● **What this exercise asks**:
1 – Translate this sentence from the scheduler patch discussion into Spanish: "After this patch we calculate the avg cost of scanning 1 cpu and use that to calculate how many cpus to scan."
2 – Transcribe the part of the scheduler patch discussion that opens with the words "On Fri, 8 Jan" and closes with "cost at all.".

● **Document extract**:
------
Received-SPF: pass (google.com: domain of linux-kernel-owner@vger.kernel.org designates 23.128.96.18 as permitted sender) client-ip=23.128.96.18;
MIME-Version: 1.0
References: <20201214164822.402812729@infradead.org> <20201214170017.877557652@infradead.org>
 <c4e31235-e1fb-52ac-99a8-ae943ee0de54@linux.intel.com> <20201215075911.GA3040@hirez.programming.kicks-ass.net>
 <20210108102738.GB3592@techsingularity.net>
In-Reply-To: <20210108102738.GB3592@techsingularity.net>
From:   Vincent Guittot <vincent.guittot@linaro.org>
Date:   Fri, 8 Jan 2021 14:41:19 +0100
Message-ID: <CAKfTPtD5R1S=rwp9C-jyMg8bAB-37FCe3qrqad9KEeyR7mOmkw@mail.gmail.com>
Subject: Re: [RFC][PATCH 1/5] sched/fair: Fix select_idle_cpu()s cost accounting
To:     Mel Gorman <mgorman@techsingularity.net>
Cc:     Peter Zijlstra <peterz@infradead.org>,
        "Li, Aubrey" <aubrey.li@linux.intel.com>,
        linux-kernel <linux-kernel@vger.kernel.org>,
        Ingo Molnar <mingo@redhat.com>,
        Juri Lelli <juri.lelli@redhat.com>,
        Valentin Schneider <valentin.schneider@arm.com>,
        Qais Yousef <qais.yousef@arm.com>,
        Dietmar Eggemann <dietmar.eggemann@arm.com>,
        Steven Rostedt <rostedt@goodmis.org>,
        Ben Segall <bsegall@google.com>,
        Tim Chen <tim.c.chen@linux.intel.com>,
        Jiang Biao <benbjiang@gmail.com>
Content-Type: text/plain; charset="UTF-8"
Precedence: bulk

On Fri, 8 Jan 2021 at 11:27, Mel Gorman <mgorman@techsingularity.net> wrote:
>
> On Tue, Dec 15, 2020 at 08:59:11AM +0100, Peter Zijlstra wrote:
> > On Tue, Dec 15, 2020 at 11:36:35AM +0800, Li, Aubrey wrote:
> > > On 2020/12/15 0:48, Peter Zijlstra wrote:
> > > > We compute the average cost of the total scan, but then use it as a
> > > > per-cpu scan cost when computing the scan proportion. Fix this by
> > > > properly computing a per-cpu scan cost.
> > > >
> > > > This also fixes a bug where we would terminate early (!--nr, case) and
> > > > not account that cost at all.
> > >
> > > I'm a bit worried this may introduce a regression under heavy load.
> > > The overhead of adding another cpu_clock() and calculation becomes
> > > significant when sis_scan is throttled by nr.
> >
> > The thing is, the code as it exists today makes no sense what so ever.
> > It's plain broken batshit.
> >
> > We calculate the total scanning time (irrespective of how many CPUs we
> > touched), and then use that calculate the number of cpus to scan. That's
> > just daft.
> >
> > After this patch we calculate the avg cost of scanning 1 cpu and use
> > that to calculate how many cpus to scan. Which is coherent and sane.
> >
> > Maybe it can be improved, but that's a completely different thing.
>
> In general I agree with everything you said so lets talk about the last
> sentence.
>
> 1. avg_scan_cost is now based on the average scan cost of a rq but
>    avg_idle is still scaled to the domain size. This is a bit problematic
>    because it's comparing scan cost of a single rq with the estimated
>    average idle time of a domain. As a result, the scan depth can be much
>    larger than it was before the patch and led to some regressions.
------
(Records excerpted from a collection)
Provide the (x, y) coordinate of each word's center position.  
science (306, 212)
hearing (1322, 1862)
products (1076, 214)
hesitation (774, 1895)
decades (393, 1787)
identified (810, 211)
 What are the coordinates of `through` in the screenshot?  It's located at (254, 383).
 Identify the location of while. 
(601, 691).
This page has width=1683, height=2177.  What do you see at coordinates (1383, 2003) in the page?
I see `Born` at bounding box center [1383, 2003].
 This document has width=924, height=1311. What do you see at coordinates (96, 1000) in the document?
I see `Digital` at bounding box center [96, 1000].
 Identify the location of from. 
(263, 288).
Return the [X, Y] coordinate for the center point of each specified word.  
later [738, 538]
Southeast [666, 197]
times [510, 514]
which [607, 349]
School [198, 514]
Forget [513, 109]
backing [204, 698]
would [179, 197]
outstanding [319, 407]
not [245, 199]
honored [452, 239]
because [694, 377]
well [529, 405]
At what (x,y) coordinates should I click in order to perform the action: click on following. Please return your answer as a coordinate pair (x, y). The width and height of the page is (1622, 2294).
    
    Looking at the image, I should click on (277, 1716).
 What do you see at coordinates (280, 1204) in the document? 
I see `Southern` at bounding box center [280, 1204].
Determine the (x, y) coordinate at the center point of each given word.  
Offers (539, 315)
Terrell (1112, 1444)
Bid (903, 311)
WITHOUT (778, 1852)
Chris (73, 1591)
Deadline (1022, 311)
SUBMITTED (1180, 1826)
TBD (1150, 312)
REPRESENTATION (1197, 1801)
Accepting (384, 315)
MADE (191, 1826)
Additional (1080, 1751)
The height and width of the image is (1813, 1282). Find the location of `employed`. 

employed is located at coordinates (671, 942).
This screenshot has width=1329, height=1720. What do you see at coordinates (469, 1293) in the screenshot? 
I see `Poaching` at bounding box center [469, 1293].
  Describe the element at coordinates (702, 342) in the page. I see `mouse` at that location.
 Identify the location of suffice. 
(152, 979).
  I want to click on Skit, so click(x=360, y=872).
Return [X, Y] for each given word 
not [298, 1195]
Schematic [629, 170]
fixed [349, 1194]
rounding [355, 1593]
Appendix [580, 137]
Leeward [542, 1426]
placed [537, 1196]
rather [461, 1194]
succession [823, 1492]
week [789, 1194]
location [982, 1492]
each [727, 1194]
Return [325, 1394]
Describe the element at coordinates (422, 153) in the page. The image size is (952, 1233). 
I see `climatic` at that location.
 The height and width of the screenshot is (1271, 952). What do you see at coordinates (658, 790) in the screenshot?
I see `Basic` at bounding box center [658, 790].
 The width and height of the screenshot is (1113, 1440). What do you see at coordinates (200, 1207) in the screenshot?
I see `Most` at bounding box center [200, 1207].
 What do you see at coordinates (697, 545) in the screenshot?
------
● **Solutions per task**:
1 – Después de este parche calculamos el costo promedio de escanear 1 CPU y lo usamos para calcular cuántas CPU escanear.

2 –
On Fri, 8 Jan 2021 at 11:27, Mel Gorman <mgorman@techsingularity.net> wrote:
>
> On Tue, Dec 15, 2020 at 08:59:11AM +0100, Peter Zijlstra wrote:
> > On Tue, Dec 15, 2020 at 11:36:35AM +0800, Li, Aubrey wrote:
> > > On 2020/12/15 0:48, Peter Zijlstra wrote:
> > > > We compute the average cost of the total scan, but then use it as a
> > > > per-cpu scan cost when computing the scan proportion. Fix this by
> > > > properly computing a per-cpu scan cost.
> > > >
> > > > This also fixes a bug where we would terminate early (!--nr, case) and
> > > > not account that cost at all.